An important piece to recognize is that there is a Sparse format where all features which are 0 get removed and a Dense format where features which are 0 are not removed. These two are equivalent examples of each taken from the README.
# Dense data
>>> y, x = [1,-1], [[1,0,1], [-1,0,-1]]
# Sparse data
>>> y, x = [1,-1], [{1:1, 3:1}, {1:-1,3:-1}]
The y variable stores a list of all the categories for the data.
The x variable stores the feature vector.
assert len(y) == len(x), "Both lists should be the same length"
The format found in the Heart Scale Example is a Sparse format where the dictionary key is the feature index and the dictionary value is the feature value while the first value is the category.
The Sparse format is incredibly useful while using a Bag of Words Representation for your feature vector.
As most documents will typically use a very small subset of the words used in the corpus, the resulting matrix will have many feature values that are zeros (typically more than 99% of them).
For instance a collection of 10,000 short text documents (such as emails) will use a vocabulary with a size in the order of 100,000 unique words in total while each document will use 100 to 1000 unique words individually.
For an example using the feature vector you started with, I trained a basic LibSVM 3.20 model.

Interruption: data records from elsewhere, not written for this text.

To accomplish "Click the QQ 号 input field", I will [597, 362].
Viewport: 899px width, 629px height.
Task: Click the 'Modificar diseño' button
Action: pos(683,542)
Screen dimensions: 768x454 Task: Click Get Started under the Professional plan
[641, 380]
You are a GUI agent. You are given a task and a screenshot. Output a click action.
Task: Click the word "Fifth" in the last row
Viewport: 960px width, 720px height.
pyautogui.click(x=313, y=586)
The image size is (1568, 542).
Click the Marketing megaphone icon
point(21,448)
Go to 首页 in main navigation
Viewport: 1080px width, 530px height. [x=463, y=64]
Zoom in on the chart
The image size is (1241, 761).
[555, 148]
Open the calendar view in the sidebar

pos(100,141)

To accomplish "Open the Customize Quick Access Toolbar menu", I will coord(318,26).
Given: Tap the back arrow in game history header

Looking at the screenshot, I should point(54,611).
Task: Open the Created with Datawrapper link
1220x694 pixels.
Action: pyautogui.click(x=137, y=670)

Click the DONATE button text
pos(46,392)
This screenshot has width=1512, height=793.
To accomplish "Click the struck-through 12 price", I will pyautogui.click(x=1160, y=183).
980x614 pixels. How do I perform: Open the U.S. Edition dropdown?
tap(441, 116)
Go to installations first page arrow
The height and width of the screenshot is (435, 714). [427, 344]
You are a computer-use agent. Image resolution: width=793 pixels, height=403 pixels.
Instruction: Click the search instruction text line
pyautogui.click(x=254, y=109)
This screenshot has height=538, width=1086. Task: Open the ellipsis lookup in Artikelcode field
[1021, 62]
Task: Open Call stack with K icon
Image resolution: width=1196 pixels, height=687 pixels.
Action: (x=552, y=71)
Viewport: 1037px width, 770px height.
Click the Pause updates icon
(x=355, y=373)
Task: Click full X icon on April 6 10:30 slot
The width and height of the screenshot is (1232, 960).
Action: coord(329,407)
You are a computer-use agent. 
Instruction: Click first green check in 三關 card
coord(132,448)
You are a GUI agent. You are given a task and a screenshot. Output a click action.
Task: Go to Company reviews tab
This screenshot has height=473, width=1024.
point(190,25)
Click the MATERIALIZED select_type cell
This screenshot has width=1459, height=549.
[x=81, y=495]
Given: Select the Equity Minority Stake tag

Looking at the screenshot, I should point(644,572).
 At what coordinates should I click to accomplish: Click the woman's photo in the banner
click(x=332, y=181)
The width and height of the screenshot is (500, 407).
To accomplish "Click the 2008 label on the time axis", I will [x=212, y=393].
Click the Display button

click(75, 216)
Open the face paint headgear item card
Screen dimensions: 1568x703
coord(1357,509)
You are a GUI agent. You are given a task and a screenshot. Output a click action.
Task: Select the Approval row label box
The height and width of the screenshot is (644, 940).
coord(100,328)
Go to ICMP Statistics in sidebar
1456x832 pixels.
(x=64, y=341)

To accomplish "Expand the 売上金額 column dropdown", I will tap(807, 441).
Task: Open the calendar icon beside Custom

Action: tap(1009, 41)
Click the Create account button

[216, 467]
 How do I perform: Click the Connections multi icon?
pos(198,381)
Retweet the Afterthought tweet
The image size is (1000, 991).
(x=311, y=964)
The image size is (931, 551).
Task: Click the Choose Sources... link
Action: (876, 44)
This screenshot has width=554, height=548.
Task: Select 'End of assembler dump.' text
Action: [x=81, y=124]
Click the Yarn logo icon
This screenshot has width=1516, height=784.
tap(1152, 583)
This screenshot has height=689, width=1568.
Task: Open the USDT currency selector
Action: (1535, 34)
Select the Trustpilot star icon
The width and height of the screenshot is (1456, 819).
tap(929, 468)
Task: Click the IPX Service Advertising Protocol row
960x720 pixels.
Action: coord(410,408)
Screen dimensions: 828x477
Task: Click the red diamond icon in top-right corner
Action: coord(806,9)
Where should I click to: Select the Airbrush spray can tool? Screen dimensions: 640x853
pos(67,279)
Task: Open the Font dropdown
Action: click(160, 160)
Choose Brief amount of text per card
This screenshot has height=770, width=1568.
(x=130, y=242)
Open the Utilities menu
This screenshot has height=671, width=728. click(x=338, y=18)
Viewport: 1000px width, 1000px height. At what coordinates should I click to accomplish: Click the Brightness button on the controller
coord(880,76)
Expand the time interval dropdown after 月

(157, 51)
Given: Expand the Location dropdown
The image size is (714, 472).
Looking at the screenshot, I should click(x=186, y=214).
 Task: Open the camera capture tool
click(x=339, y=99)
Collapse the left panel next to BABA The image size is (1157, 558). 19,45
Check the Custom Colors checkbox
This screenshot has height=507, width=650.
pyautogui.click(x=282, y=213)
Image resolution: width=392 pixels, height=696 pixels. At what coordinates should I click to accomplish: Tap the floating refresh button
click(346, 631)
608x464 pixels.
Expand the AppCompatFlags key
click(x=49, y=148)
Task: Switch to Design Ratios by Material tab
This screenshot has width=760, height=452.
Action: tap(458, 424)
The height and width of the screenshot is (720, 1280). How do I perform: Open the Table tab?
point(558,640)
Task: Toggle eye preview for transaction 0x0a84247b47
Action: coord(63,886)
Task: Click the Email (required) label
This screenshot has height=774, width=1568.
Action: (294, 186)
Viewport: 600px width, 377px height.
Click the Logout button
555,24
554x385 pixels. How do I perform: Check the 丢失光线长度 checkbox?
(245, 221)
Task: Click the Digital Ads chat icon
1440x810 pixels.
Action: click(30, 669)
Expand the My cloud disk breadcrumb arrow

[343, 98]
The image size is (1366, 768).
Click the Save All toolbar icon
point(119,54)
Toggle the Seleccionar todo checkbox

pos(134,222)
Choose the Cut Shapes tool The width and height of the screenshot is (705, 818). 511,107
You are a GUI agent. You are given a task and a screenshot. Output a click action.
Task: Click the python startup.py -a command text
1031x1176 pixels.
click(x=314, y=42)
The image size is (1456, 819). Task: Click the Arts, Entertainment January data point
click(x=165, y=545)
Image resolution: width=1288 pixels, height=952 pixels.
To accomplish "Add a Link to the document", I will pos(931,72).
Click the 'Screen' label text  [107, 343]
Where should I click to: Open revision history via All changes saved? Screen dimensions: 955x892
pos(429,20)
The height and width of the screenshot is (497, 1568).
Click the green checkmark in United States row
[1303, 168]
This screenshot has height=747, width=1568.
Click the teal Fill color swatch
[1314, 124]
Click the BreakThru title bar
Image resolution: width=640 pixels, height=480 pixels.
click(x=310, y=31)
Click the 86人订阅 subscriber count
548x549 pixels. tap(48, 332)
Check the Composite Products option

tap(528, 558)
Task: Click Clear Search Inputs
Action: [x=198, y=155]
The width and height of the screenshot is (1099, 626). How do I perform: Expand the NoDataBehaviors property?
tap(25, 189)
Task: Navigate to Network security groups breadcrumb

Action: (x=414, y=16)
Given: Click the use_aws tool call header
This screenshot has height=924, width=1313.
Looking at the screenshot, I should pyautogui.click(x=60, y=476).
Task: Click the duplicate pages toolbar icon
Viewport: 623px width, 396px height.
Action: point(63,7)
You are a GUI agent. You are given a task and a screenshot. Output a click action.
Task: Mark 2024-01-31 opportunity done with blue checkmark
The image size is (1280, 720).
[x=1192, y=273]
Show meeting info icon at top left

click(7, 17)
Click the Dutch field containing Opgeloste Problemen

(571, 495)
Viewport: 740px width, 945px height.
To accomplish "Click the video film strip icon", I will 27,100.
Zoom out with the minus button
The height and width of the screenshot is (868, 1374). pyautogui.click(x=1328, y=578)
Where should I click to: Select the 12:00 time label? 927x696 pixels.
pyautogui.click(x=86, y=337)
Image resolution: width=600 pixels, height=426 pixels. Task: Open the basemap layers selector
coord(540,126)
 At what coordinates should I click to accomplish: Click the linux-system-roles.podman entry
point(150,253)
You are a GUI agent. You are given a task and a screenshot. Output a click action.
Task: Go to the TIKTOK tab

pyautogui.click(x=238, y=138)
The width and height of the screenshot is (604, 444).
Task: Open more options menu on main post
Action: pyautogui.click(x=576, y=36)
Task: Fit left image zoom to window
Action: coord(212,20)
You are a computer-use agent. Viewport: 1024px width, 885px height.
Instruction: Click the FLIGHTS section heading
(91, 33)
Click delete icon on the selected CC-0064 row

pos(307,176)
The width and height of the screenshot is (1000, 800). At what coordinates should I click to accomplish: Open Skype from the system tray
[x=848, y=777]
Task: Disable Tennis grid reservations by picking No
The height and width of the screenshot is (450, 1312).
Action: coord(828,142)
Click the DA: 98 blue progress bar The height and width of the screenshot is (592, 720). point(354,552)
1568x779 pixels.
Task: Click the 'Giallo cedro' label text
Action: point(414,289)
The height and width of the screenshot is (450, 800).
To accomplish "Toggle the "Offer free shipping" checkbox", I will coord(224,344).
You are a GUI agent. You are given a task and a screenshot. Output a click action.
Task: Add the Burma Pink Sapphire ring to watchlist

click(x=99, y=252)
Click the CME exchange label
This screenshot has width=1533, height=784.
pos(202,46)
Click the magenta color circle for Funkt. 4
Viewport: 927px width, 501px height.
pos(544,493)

This code isn't meant to be used but may help in showing how to create and test a model.
from collections import namedtuple
# Using namedtuples for descriptive purposes, in actual code a normal tuple would work fine.
Category = namedtuple("Category", ["index", "name"])
Feature = namedtuple("Feature", ["category_index", "distance_from_beginning", "distance_from_end", "contains_digit", "capitalized"])
# Separate up the set of categories, libsvm requires a numerical index so we associate each with an index.
categories = dict()
for index, name in enumerate("B M C S NA".split(' ')):
# LibSVM expects index to start at 1, not 0.
categories[name] = Category(index + 1, name)
categories
Out[0]: {'B': Category(index=1, name='B'),
'C': Category(index=3, name='C'),
'M': Category(index=2, name='M'),
'NA': Category(index=5, name='NA'),
'S': Category(index=4, name='S')}
# Faked set of CSV input for example purposes.
csv_input_lines = """category_index,distance_from_beginning,distance_from_end,contains_digit,capitalized
B,1,10,1,0
M,10,1,0,1
C,2,3,0,1
S,23,2,0,0
NA,12,0,0,1""".split("\n")
# We just ignore the header.
header = csv_input_lines[0]
# A list of Feature namedtuples, this will be trained as lists.
features = list()
for line in csv_input_lines[1:]:
split_values = line.split(',')
# Create a Feature with the values converted to integers.
features.append(Feature(categories[split_values[0]].index, *map(int, split_values[1:])))
features
Out[1]: [Feature(category_index=1, distance_from_beginning=1, distance_from_end=10, contains_digit=1, capitalized=0),
Feature(category_index=2, distance_from_beginning=10, distance_from_end=1, contains_digit=0, capitalized=1),
Feature(category_index=3, distance_from_beginning=2, distance_from_end=3, contains_digit=0, capitalized=1),
Feature(category_index=4, distance_from_beginning=23, distance_from_end=2, contains_digit=0, capitalized=0),
Feature(category_index=5, distance_from_beginning=12, distance_from_end=0, contains_digit=0, capitalized=1)]
# Y is the category index used in training for each Feature. Now it is an array (order important) of all the trained indexes.
y = map(lambda f: f.category_index, features)
# X is the feature vector, for this we convert all the named tuple's values except the category which is at index 0.
x = map(lambda f: list(f)[1:], features)
from svmutil import svm_parameter, svm_problem, svm_train, svm_predict
# Barebones defaults for SVM
param = svm_parameter()
# The (Y,X) parameters should be the train dataset.
prob = svm_problem(y, x)
model=svm_train(prob, param)
# For actual accuracy checking, the (Y,X) parameters should be the test dataset.
p_labels, p_acc, p_vals = svm_predict(y, x, model)
Out[3]: Accuracy = 100% (5/5) (classification)
I hope this example helps, it shouldn't be used for your training. It is meant as an example only because it is inefficient.